Just over a decade ago, Rob Christensen set out to answer “how a state could be represented by John Edwards and Jesse Helms at the same time.” When his ensuing book was published, Edwards was a top-tier presidential contender, and Helms was basking in the afterglow of a career as a conservative icon. North Carolinians of various stripes took pride in the two most prominent senators they’d had since Sam Ervin. Today, most thoughtful citizens look back on Edwards and Helms as embarrassments.

“How you like them apples?” Jesse Helms, then a three-term member of the United States Senate, would ask (male) bystanders while holding up copies of Robert Mapplethorpe’s famously homoerotic photos. In the mid-1990s, Helms winked at a racist caller to a late-night TV show, saying he “didn’t think” he’d used racial slurs since his youth. Progressive pranksters raised a giant inflatable condom above Helms’s house in Washington, D.C. The Rutgers historian David Greenberg would label Jesse Helms a “backwater buffoon,” and though it hurts to hear our beloved state referred to so derisively, one can hardly disagree with his characterization of this execrable politician.

But as a embarrassment to North Carolina, Helms had nothing on John Edwards. The “son of a mill worker” never took his public duties particularly seriously. He had barely gotten settled in the Senate when he began angling to become Al Gore’s running mate. Months after Gore’s defeat, Edwards trekked to Iowa to prepare for a presidential campaign of his own. His first campaign failed, but that didn’t deter him at all from revving up for a second bite at the apple. It was in that effort that he became an infamous disgrace.

* BRIEF 1
In the passage on Edwards and Helms, rewrite the stretch from "Just over a" through "Helms as embarrassments.", switching "senators" to "lawmakers".
* BRIEF 2
Mark each statement yes or no according to the passage on Edwards and Helms, quoting the words that decide it: (a) Helms held up copies of Mapplethorpe's photos while talking to bystanders. (b) Edwards's first presidential campaign succeeded. (c) David Greenberg is a historian at Rutgers.
* BRIEF 3
Finish out the next part of the passage on Edwards and Helms, continuing on from its last sentence.
The data after this point is separate material and has nothing to do with the passage on Edwards and Helms.

* INFORMATION GIVEN

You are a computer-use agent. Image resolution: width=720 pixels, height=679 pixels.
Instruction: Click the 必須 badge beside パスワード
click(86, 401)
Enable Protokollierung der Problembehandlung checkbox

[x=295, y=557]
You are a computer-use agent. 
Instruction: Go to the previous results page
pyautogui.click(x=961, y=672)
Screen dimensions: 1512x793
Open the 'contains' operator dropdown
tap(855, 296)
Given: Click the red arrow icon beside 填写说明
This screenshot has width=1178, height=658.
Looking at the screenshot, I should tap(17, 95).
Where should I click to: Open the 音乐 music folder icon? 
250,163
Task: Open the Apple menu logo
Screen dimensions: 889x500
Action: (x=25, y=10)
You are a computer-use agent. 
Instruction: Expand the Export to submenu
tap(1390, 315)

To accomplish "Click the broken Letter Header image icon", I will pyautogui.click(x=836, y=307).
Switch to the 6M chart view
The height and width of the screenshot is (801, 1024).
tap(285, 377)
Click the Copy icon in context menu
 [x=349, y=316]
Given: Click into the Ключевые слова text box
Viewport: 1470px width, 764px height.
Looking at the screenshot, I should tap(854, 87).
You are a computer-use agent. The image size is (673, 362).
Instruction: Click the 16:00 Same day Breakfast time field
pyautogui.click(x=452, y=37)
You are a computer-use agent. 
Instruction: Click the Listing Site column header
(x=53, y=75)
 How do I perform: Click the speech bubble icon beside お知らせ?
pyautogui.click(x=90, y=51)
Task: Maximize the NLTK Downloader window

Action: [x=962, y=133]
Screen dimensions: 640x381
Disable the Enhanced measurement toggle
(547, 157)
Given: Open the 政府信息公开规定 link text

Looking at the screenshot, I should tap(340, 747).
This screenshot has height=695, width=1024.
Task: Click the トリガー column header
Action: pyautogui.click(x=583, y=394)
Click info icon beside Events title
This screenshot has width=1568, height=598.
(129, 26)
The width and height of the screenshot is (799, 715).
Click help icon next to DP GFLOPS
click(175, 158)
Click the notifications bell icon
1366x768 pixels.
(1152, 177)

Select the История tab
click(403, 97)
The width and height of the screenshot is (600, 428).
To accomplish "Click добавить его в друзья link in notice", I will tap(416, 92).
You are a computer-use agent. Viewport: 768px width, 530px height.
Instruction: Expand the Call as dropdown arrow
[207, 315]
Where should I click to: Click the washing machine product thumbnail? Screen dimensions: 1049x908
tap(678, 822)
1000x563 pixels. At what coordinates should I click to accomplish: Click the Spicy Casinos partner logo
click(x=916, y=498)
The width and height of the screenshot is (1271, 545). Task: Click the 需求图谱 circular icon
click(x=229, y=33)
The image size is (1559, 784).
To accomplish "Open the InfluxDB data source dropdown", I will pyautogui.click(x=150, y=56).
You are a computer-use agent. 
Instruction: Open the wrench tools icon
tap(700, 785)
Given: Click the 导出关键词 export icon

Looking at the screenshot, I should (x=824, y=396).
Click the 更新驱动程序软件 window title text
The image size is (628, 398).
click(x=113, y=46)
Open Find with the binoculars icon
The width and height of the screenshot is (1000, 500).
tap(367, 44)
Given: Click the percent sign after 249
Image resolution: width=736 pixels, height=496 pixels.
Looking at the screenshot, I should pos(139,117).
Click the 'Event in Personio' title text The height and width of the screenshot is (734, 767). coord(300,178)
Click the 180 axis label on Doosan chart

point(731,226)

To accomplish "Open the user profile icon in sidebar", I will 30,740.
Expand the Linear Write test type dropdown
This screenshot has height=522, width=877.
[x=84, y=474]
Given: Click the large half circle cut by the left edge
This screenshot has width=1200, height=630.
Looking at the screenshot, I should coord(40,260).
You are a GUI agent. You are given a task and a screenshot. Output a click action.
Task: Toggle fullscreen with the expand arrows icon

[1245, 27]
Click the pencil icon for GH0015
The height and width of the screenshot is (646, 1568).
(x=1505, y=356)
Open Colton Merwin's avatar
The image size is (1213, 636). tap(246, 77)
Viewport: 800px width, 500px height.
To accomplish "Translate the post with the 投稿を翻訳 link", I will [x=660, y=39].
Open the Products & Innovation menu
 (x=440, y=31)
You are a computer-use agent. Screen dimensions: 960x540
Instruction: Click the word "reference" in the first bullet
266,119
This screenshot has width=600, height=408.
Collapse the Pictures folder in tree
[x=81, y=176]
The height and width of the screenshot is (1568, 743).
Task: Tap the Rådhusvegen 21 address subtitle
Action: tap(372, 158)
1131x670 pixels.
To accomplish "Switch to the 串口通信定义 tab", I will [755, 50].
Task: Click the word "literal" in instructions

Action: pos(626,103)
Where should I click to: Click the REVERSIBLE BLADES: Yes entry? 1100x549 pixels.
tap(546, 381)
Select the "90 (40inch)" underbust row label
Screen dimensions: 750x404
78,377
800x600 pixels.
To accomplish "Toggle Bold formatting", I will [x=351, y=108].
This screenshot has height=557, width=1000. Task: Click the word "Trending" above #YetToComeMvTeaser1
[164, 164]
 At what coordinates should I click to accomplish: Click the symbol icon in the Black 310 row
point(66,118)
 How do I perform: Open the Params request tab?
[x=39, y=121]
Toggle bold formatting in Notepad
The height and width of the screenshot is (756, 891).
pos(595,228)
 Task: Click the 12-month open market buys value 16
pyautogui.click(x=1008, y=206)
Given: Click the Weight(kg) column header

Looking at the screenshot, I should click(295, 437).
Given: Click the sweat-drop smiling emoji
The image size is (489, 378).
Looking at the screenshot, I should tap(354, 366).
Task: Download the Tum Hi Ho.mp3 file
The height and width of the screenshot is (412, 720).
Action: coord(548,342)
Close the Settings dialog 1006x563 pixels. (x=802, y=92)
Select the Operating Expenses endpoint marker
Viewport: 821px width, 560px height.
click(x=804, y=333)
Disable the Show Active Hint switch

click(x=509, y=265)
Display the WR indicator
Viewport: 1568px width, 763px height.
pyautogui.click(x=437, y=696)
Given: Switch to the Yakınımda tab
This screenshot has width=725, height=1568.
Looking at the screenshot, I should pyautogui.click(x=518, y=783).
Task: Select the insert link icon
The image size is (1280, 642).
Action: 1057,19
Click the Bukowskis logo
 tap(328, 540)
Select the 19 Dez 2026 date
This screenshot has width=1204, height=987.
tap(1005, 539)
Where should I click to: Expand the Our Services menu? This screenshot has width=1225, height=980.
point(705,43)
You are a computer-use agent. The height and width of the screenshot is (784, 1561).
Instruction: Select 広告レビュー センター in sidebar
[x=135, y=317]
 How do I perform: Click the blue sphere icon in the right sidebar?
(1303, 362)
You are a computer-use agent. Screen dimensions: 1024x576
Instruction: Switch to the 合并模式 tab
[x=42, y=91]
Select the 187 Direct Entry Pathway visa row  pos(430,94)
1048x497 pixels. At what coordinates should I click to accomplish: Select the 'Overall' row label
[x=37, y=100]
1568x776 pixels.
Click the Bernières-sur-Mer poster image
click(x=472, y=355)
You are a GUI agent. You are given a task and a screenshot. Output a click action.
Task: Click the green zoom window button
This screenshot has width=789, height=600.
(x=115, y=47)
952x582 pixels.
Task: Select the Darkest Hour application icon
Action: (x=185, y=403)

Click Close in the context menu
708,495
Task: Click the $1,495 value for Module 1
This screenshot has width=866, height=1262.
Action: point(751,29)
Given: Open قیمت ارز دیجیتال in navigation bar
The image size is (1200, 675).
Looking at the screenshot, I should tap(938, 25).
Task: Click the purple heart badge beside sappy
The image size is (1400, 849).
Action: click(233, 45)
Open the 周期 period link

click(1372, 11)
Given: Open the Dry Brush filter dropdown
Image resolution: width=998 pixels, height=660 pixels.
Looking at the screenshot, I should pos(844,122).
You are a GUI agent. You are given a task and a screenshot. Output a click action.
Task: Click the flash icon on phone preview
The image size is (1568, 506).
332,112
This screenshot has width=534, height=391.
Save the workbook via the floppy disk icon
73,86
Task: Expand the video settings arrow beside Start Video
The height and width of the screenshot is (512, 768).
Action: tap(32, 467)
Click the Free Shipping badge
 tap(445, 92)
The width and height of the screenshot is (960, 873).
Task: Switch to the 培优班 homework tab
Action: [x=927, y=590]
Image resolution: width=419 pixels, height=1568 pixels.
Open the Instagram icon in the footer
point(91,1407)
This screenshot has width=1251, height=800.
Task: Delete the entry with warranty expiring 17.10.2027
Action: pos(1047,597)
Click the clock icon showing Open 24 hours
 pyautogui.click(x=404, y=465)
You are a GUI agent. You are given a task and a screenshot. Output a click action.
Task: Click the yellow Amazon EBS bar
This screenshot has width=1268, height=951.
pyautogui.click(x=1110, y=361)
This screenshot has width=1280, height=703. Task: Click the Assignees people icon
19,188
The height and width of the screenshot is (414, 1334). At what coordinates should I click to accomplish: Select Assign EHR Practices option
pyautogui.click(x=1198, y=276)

* EXERCISE RESPONSE 1
Just over a decade ago, Rob Christensen set out to answer “how a state could be represented by John Edwards and Jesse Helms at the same time.” When his ensuing book was published, Edwards was a top-tier presidential contender, and Helms was basking in the afterglow of a career as a conservative icon. North Carolinians of various stripes took pride in the two most prominent lawmakers they’d had since Sam Ervin. Today, most thoughtful citizens look back on Edwards and Helms as embarrassments.

* EXERCISE RESPONSE 2
(a) Yes: "would ask (male) bystanders while holding up copies of Robert Mapplethorpe’s famously homoerotic photos"
(b) No: "His first campaign failed"
(c) Yes: "The Rutgers historian David Greenberg"

* EXERCISE RESPONSE 3
Relaxing in the lobby of a luxurious New York City hotel, Edwards caught the eye of one Rielle Hunter. This airy-fairy new age guru entranced Edwards with flattery, feeding him fantasies of being the next Robert F. Kennedy or (I am not making this up) Martin Luther King, jr. They consummated their middle-aged romance with a sex tape, which Edwards inexplicably shared with a troubled sycophant named Andrew Young. Not long after, while Edwards’ wife, Elizabeth, was battling breast cancer, it was revealed that they had conceived a love child. None other than the National Enquirer exposed Edwards’ caddishness, and his favorability rating would eventually plummet to 3%.

So: North Carolina has often been embarrassed by the men it elected to the World’s Greatest Deliberative Body. This is to say nothing of pig farmer Lauch Faircloth or clownish third-rate Huey Long impersonator “Our Bob” Reynolds. Embattled present-day incumbent Thom Tillis can take solace knowing that he has not made North Carolina look quite as bad as some of the men who have held his seat. Still, for all the awfulness that such people as John Edwards and Jesse Helms have brought forth, no senator has ever been quite as pathetic as Tillis.

Tillis began his career with a certain balls-out bravado. When he first assumed the Speaker’s gavel, he warned that Republicans would deliver a “gut punch” to liberals like the North Carolina Association of Educators. Addressing a Republican gathering in Eastern North Carolina, he bloviated that Democrats would never take back the General Assembly. Later, as dissent mounted to Tillis’s “conservative revolution,” he dismissed protesters’ discontent as “whining coming from losers.”

From all that machismo, Tillis is now a desiccated popped balloon of a man. Donald Trump has subjugated him. Reports have it that the president taunted Tillis at a recent Republican fundraiser: “You didn’t like me at first, admit it,” Trump jeered. “Admit it, you like me now.” Tillis squirmed “uncomfortably” as his newfound idol put him through the ringer.

Unlike his colleague Mark Meadows, Tillis is not a stupid man–he earned $500,000 a year as a consultant at IBM–so one suspects he’s ashamed of himself on some level. He may never make the tabloids like Senator Edwards, but in his case, he surrendered his dignity with a pained, forced smile.